Scientific discoveries can provide inspiration for music, art, literature and poetry. As an example of the latter, over several years we have hosted the results of poetry competitions run by Jonathan Taylor, a lecturer in Creative Writing at The University of Leicester in the UK. Jonathan asks students to write a poem based on one of the results in our press or image releases.
Bethan Nutting won the latest competition and her winning poem is included below, along with the press release it was based on. Bethan is 20 years old and is a Second Year English student at The University of Leicester. Her hobbies include reading and writing copious amounts of YA fiction instead of studying, and traveling to South Korea once a year. She is an aspiring travel writer and novelist.
Other student poems from previous competitions are included here, here, here, and here. Poems by Jonathan Taylor that were also inspired by Chandra discoveries are “Black Hole in B-flat”, “History Lesson” and “!!**&@??”.
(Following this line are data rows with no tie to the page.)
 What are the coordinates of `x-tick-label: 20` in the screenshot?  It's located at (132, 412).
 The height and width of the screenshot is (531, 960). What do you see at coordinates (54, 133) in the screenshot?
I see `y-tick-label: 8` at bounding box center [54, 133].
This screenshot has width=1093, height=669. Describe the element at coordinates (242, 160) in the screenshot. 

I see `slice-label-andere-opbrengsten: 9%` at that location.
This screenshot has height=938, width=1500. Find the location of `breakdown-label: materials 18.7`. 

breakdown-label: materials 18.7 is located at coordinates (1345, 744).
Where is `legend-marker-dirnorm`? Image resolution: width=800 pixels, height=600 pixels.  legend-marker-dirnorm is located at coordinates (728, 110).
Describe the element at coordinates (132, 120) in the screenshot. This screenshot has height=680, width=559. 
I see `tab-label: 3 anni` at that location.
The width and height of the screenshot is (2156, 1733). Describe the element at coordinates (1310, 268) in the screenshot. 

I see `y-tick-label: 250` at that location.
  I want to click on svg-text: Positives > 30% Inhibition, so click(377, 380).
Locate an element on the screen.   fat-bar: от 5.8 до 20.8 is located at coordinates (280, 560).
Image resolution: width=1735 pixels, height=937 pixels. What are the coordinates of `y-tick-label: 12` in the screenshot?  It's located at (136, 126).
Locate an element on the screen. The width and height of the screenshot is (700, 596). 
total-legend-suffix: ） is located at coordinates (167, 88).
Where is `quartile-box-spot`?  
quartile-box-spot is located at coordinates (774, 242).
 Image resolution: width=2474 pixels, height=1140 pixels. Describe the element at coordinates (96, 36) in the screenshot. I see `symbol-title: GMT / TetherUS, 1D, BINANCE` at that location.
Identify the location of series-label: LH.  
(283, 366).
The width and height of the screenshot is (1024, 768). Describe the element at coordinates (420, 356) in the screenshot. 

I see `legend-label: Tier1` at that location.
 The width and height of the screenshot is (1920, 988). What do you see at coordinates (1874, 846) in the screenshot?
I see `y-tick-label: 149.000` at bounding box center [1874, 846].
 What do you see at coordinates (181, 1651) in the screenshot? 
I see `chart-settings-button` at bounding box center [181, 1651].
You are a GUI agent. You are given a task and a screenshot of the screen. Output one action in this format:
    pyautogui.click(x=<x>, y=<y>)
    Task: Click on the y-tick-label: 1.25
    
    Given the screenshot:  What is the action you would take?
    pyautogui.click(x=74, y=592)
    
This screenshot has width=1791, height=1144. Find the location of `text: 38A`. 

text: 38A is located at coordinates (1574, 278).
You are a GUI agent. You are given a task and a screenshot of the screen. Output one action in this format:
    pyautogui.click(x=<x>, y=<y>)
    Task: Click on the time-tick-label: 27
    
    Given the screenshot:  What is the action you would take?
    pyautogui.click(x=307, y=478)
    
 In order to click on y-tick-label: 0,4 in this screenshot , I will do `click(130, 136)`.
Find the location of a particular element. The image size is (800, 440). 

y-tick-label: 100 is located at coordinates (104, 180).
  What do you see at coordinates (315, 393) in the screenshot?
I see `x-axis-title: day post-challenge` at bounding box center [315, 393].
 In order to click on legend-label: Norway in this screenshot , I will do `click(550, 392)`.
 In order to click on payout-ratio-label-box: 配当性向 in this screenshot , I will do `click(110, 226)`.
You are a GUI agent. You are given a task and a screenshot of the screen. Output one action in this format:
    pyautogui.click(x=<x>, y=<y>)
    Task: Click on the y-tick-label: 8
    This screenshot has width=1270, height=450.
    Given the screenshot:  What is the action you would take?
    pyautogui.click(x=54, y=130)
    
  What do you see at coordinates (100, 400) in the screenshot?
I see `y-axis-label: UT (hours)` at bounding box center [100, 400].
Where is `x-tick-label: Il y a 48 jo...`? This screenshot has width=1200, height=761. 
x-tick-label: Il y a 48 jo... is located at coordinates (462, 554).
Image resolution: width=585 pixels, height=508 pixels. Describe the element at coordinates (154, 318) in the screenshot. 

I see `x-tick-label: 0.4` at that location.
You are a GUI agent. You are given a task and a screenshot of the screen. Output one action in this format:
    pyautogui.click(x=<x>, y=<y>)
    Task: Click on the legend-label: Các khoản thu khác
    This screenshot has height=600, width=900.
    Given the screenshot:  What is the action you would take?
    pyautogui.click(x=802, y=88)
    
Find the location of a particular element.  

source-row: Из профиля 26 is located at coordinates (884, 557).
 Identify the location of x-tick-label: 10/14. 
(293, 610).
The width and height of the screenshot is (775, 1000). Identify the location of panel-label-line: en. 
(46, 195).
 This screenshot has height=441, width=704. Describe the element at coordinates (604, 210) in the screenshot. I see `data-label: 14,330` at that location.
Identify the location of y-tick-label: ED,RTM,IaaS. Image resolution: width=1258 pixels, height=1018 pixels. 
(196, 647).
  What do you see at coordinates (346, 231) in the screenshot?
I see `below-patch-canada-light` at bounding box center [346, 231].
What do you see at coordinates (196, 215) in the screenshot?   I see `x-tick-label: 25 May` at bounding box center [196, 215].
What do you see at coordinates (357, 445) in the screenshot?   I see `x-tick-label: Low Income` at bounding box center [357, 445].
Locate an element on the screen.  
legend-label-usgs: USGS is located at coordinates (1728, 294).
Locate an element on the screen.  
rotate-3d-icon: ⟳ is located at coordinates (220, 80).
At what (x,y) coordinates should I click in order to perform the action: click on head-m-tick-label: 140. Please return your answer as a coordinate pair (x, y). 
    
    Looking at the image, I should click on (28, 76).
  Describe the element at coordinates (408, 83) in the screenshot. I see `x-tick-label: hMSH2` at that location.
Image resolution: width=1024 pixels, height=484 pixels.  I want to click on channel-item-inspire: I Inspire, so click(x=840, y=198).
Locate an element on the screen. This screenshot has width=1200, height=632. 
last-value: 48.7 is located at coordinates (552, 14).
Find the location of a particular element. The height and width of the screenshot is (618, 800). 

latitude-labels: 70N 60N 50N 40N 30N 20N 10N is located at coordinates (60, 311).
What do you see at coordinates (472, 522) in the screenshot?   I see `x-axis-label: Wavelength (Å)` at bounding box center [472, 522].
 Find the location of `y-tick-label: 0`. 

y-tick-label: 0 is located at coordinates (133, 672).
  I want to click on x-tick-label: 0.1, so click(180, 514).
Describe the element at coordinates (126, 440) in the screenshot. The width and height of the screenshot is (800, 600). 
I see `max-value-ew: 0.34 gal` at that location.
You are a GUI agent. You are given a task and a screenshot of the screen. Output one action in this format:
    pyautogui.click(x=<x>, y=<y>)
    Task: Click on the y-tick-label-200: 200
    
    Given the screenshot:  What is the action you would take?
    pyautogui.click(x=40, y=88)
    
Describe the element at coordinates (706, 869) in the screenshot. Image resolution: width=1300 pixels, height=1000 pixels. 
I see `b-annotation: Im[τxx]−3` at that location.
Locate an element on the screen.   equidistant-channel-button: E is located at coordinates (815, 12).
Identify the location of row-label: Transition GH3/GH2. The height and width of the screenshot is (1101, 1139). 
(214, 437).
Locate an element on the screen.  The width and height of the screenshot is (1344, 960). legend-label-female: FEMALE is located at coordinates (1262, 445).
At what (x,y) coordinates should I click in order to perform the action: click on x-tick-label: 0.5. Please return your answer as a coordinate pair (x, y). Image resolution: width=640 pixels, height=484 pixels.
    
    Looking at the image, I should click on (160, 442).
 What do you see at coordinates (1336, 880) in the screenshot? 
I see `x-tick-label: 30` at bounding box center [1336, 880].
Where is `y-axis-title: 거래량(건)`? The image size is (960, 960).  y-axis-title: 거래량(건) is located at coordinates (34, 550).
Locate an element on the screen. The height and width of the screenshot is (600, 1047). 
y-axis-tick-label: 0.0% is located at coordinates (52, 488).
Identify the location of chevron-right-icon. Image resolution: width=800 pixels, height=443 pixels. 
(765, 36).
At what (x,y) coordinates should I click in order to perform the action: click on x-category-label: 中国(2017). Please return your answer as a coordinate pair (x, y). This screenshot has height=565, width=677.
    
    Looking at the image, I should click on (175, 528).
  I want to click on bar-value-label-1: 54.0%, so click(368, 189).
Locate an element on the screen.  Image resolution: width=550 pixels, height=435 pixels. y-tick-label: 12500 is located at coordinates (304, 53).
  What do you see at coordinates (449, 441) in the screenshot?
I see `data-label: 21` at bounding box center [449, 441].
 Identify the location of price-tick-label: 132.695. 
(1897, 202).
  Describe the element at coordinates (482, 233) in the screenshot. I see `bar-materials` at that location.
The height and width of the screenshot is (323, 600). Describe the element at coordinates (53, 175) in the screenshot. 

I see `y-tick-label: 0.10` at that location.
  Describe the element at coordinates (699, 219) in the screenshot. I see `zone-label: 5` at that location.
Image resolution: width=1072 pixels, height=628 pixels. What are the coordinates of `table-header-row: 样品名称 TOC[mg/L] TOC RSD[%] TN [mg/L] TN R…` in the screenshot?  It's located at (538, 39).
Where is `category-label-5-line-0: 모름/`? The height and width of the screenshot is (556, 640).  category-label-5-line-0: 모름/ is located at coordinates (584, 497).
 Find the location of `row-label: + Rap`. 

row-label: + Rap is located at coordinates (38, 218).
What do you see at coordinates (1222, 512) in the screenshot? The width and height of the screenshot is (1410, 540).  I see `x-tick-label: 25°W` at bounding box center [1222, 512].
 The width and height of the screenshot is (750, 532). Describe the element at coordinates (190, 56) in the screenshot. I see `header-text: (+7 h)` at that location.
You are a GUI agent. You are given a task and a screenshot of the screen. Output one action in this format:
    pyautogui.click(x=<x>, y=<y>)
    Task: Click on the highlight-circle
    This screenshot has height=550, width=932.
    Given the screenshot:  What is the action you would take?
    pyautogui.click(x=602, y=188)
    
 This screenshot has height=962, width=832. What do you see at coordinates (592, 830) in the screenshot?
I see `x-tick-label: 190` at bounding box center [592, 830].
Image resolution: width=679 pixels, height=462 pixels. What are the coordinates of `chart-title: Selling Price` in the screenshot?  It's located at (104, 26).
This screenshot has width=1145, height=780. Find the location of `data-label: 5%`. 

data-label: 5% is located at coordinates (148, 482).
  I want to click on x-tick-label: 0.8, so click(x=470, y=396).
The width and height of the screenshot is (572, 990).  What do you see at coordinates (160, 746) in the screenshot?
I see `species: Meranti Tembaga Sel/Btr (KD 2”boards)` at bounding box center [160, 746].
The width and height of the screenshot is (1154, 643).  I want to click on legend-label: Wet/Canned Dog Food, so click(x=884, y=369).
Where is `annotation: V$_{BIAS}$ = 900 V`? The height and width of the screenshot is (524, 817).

We are gathering evidence from a crime scene,
splatters of helium gas,
grotesque galactic carnage.
2.7 billion light years away the hole lurks
preparing to breathe in its next unlucky target,
to satisfy the void,
and 2.7 billion light years away, we observe.
The supermassive monster lies in wait for unsuspecting victims,
You might call it a stellar homicide.
There is no escape from the black death.
If you wander too close it’s all over.
It’s not the first time.
It won’t be the last.
Based on the Press Release: ‘Black Hole Caught Red-handed in a Stellar Homicide’, from May 2012.